PAGE EXTRACT:
************

# Large new photo equipment



## ra5451 (Jun 30, 2012)

Hi all,

   Let me first say that I know nothing about this equipment. I recently acquired a ProLine C41, 2 Model 2W36 revolving darkroom doors, a Colex RTK 40. There is also a module with large containers, probably for chemicals, a roller rack and a backlit board to read negatives. These products are all new in box. I'm looking to get more info on this system and possibly selling it all. I hope you can assist and educate me. And thanks for a great forum. p.s. I'm in Massachusetts.


----------



## ra5451 (May 9, 2014)

Bump...Still have them....


----------



## Msteelio91 (May 9, 2014)

Thread from the grave. Have you tried looking any of this up on eBay/etc? That might be your best bet for getting an idea on prices.


----------



## webestang64 (May 9, 2014)

The darkroom doors might be worth around $50-$150 each, the other items.....$0. Why $0.....well, here in St. Louis you can't even give away for free a C-41 or RA-4 processor.


----------



## gsgary (May 9, 2014)

i can't believe he has had it for 2 years and no sale


----------



## vintagesnaps (May 9, 2014)

Maybe a picture of it all would help, although I don't know if many people are doing their own color film developing (C41). But some of the other items (like the lightbox) might be usable for a home darkroom.


----------



## StoneNYC (May 11, 2014)

I'm in CT, would like more info, I probably wouldn't pay anything but I'll certainly take a door if you have it, the processors are massive and I don't know where I could store it but I would take it if course... and find a way, what a find to just have accidentally acquired them... Must be a good story!


----------

************

REQUIRED TASK 1: Reproduce the passage of the darkroom equipment thread from "## ra5451 (Jun" to "Bump...Still have them....".
REQUIRED TASK 2: In the darkroom equipment thread, why does webestang64 put the value of everything except the darkroom doors at $0?

Records of locating words and elements:
************

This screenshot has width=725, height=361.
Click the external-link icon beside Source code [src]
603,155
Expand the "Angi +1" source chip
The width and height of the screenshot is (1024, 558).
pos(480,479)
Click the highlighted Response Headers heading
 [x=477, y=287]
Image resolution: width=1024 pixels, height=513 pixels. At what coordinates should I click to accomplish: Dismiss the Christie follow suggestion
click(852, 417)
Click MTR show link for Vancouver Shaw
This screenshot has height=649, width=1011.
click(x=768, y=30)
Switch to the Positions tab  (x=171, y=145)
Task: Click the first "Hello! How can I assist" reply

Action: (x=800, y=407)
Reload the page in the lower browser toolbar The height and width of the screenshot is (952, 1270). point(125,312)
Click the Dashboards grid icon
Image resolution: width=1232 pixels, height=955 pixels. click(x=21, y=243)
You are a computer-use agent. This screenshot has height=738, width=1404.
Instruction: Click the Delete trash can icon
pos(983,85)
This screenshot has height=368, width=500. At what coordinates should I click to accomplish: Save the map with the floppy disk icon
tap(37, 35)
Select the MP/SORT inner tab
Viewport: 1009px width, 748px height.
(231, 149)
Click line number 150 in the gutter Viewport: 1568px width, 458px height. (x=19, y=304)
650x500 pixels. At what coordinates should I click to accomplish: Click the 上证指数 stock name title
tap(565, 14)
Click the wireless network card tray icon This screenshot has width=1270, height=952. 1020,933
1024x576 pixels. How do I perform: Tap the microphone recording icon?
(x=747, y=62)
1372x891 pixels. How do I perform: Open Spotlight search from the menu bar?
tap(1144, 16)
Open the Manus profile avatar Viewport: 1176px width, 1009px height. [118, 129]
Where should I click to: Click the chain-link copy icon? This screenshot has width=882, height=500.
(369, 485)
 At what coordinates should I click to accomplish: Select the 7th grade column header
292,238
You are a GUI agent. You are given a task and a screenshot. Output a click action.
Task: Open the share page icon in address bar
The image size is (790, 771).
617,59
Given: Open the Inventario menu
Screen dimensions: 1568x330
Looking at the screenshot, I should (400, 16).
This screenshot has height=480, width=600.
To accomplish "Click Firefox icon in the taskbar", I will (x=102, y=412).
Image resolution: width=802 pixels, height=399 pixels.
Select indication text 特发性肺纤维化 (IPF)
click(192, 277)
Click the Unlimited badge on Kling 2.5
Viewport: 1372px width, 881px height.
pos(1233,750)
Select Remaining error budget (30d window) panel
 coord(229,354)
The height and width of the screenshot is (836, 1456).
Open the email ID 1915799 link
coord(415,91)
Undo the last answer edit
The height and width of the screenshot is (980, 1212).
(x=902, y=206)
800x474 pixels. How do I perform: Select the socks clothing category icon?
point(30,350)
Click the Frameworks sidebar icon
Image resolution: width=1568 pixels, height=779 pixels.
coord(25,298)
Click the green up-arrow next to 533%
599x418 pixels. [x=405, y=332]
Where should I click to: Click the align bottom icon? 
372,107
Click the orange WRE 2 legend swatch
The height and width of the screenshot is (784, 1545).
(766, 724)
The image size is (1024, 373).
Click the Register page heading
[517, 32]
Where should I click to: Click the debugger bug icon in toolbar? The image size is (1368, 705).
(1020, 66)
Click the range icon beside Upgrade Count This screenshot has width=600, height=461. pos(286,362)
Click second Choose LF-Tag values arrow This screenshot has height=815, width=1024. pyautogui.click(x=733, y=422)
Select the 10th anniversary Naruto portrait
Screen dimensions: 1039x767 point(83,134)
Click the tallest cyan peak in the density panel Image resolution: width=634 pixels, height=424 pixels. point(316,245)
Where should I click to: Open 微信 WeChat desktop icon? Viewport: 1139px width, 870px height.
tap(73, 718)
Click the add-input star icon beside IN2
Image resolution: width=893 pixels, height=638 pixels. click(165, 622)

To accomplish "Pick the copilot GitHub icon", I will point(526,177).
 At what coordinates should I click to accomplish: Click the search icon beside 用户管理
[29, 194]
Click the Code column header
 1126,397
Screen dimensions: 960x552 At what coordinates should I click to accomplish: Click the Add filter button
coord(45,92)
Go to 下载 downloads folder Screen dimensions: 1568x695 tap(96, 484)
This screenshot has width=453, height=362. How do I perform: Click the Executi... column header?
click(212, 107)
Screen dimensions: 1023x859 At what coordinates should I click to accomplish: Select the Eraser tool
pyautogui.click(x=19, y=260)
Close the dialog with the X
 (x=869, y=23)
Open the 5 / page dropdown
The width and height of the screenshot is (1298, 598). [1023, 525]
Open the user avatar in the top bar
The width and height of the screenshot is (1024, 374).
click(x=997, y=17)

************

WRITTEN REPLY 1:
## ra5451 (Jun 30, 2012)

Hi all,

   Let me first say that I know nothing about this equipment. I recently acquired a ProLine C41, 2 Model 2W36 revolving darkroom doors, a Colex RTK 40. There is also a module with large containers, probably for chemicals, a roller rack and a backlit board to read negatives. These products are all new in box. I'm looking to get more info on this system and possibly selling it all. I hope you can assist and educate me. And thanks for a great forum. p.s. I'm in Massachusetts.


----------



## ra5451 (May 9, 2014)

Bump...Still have them....

WRITTEN REPLY 2: webestang64 explains that in St. Louis you can't even give away a C-41 or RA-4 processor for free, so those other items would bring nothing.